Provided information:
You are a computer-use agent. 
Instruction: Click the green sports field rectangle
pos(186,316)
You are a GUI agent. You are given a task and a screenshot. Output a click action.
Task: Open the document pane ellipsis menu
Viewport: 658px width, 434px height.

What needs to be done:
Output every line of the listing above again, unchanged and in the same order.

Complete response:
You are a computer-use agent. 
Instruction: Click the green sports field rectangle
pos(186,316)
You are a GUI agent. You are given a task and a screenshot. Output a click action.
Task: Open the document pane ellipsis menu
Viewport: 658px width, 434px height.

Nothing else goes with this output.